What you have to do
Reproduce the records word for word, from the line holding "Task: Click the" through the end of the records, inclusive. Leave the pictures out of your copy.

==*==

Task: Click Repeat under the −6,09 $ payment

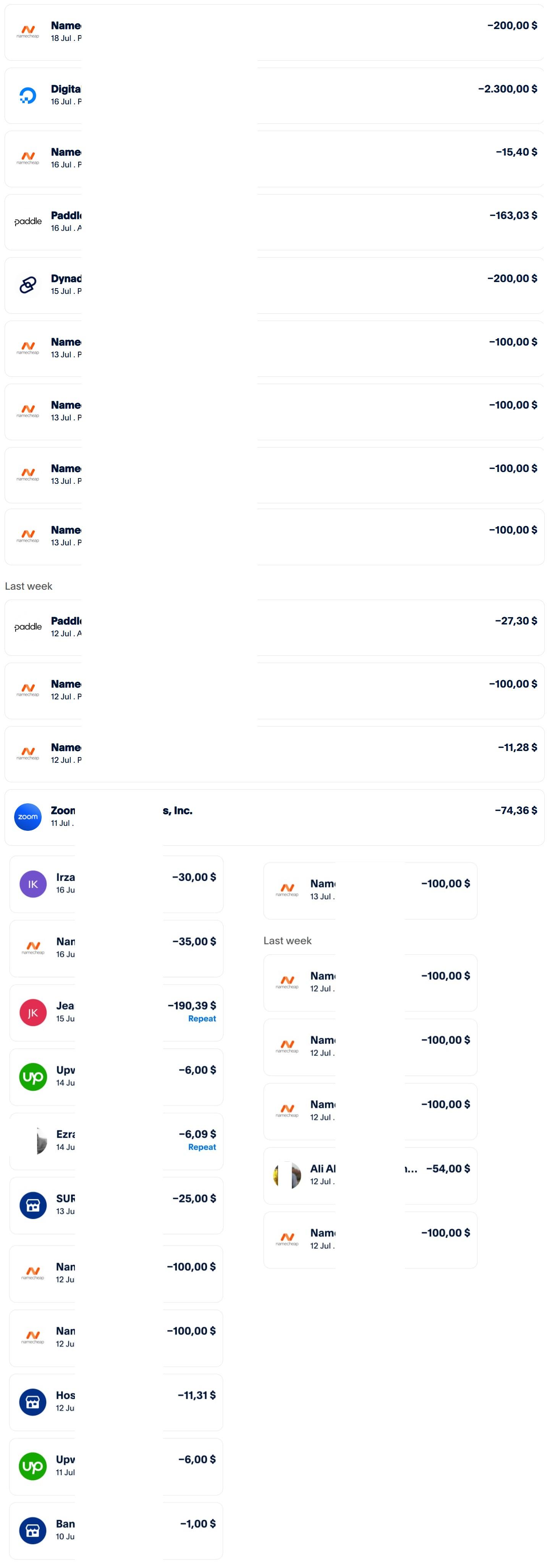Action: [202, 1147]
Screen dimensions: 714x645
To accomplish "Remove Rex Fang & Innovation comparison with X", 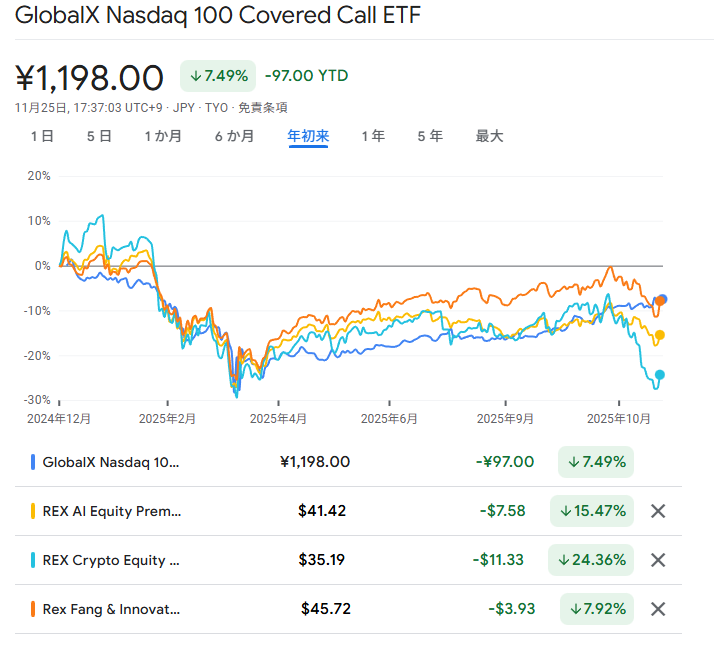I will pyautogui.click(x=658, y=609).
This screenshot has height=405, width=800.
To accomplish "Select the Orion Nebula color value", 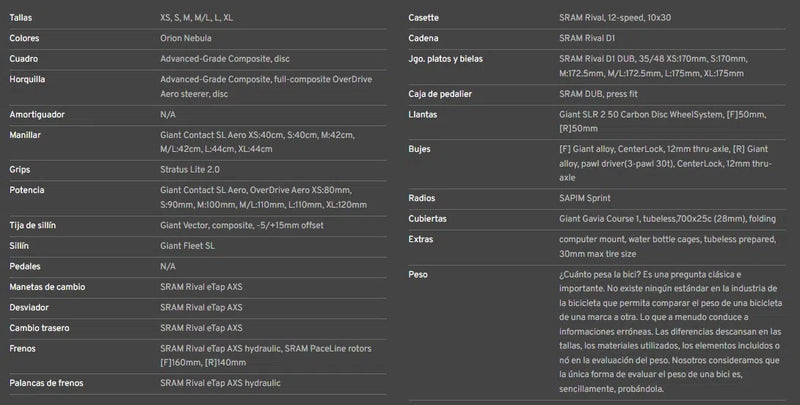I will [186, 38].
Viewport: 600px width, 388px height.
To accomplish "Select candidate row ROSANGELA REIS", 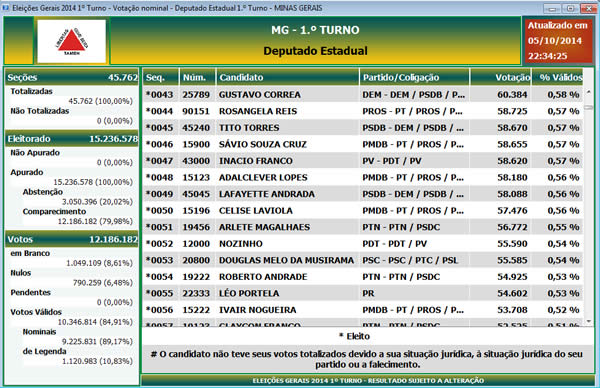I will [363, 111].
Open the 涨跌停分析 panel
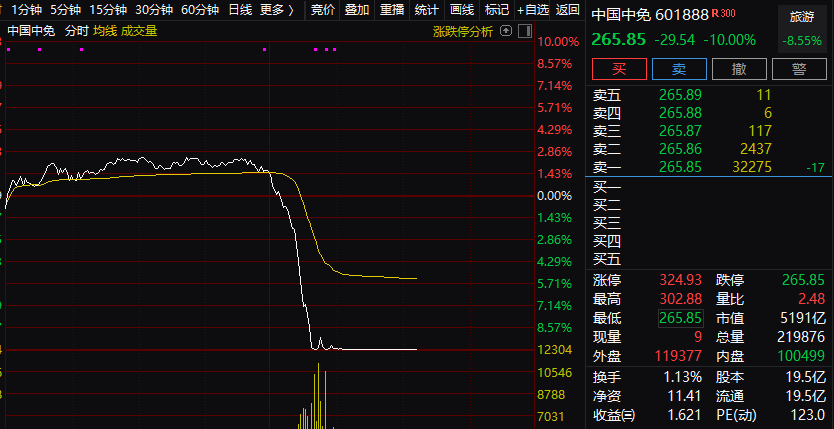Viewport: 834px width, 429px height. click(x=463, y=31)
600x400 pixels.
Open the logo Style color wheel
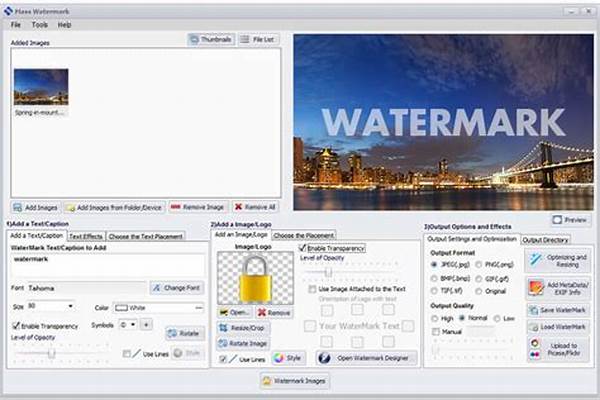[281, 357]
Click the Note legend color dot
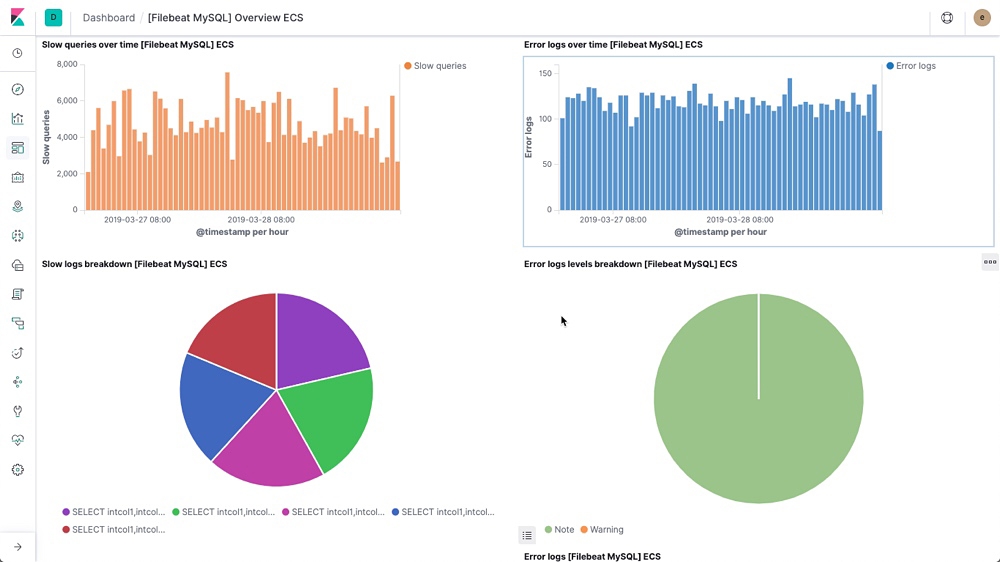 pos(548,530)
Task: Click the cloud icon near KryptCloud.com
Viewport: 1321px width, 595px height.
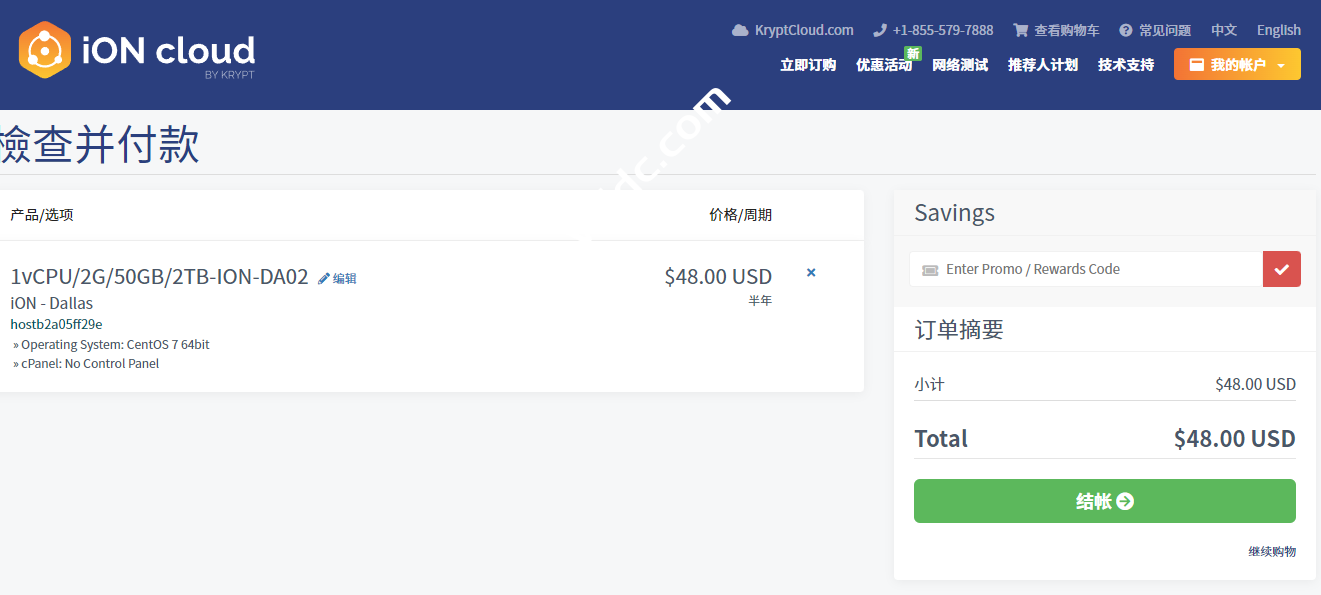Action: [x=740, y=30]
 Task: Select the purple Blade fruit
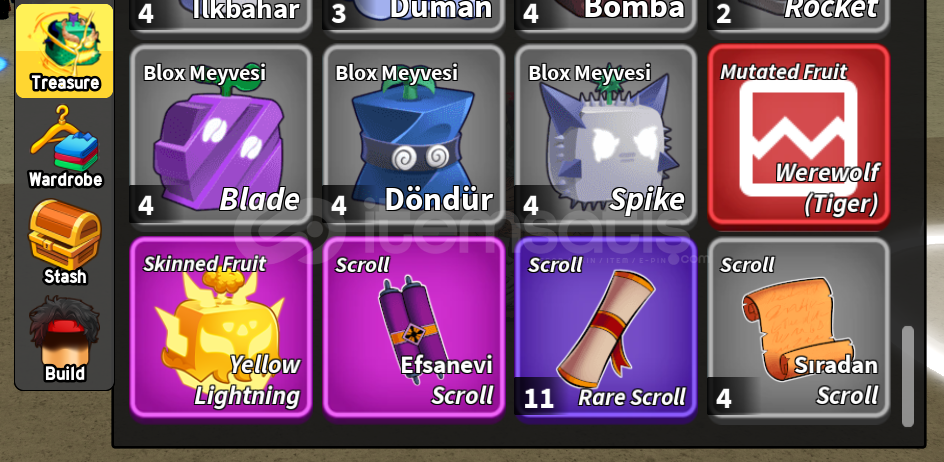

==*==

The reply
Task: Click the cloud icon near KryptCloud.com
Viewport: 1321px width, 595px height.
Action: [x=740, y=30]
 Task: Select the purple Blade fruit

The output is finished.